I assume, having dismissed this work out of hand, as is your wont, that your opinion is based on a couple of minutes of the opera, as heard on YouTube, as is also your wont?


----------



## Larkenfield (Jun 5, 2017)

I cannot think of a title right now, but I would say that every now and then I find it highly edifying and a reminder to hear how satisfying an analog recording can be on vinyl because digit recordings changed the sound of the music, at least in the beginning, and the glory of that continuous analog sound wave was gone forever, though of course digit recordings do have their advantages. I just can't think of one that I'd care to celebrate at the moment.


----------



## vmartell (Feb 9, 2017)

Well - thinking that OP is somewhat incomplete - not about the work; more like about a recording of a work... although in general, either original Deccas or modern audiophile pressings of Decca recordings are marvels to behold. Currently enjoying a Speakers Corner pressing of Solti's Mahler 1st and next on tap is Elektra, Solti/Nilsson also Speakers Corner. Both amazing - should not compare against digital - digital is digital. Just listen to the pressing without making it a competition - these two are amazing.

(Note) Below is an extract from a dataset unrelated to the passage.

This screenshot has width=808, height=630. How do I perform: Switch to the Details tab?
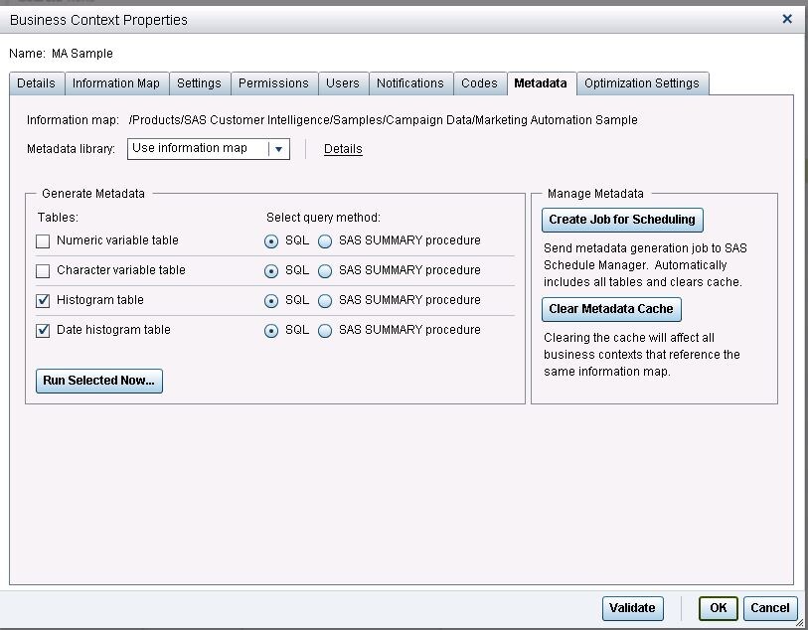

Also check Analogue Productions pressings - not a bad one in the lot.

v


----------



## Eva Yojimbo (Jan 30, 2016)

The real audiophile sin is listening to any music on vinyl when digital is an objectively superior medium.


----------



## CrunchyFr0g (Jun 11, 2019)

Eva Yojimbo said:


> The real audiophile sin is listening to any music on vinyl when digital is an objectively superior medium.


*Goes for the popcorn and pulls up an armchair*


----------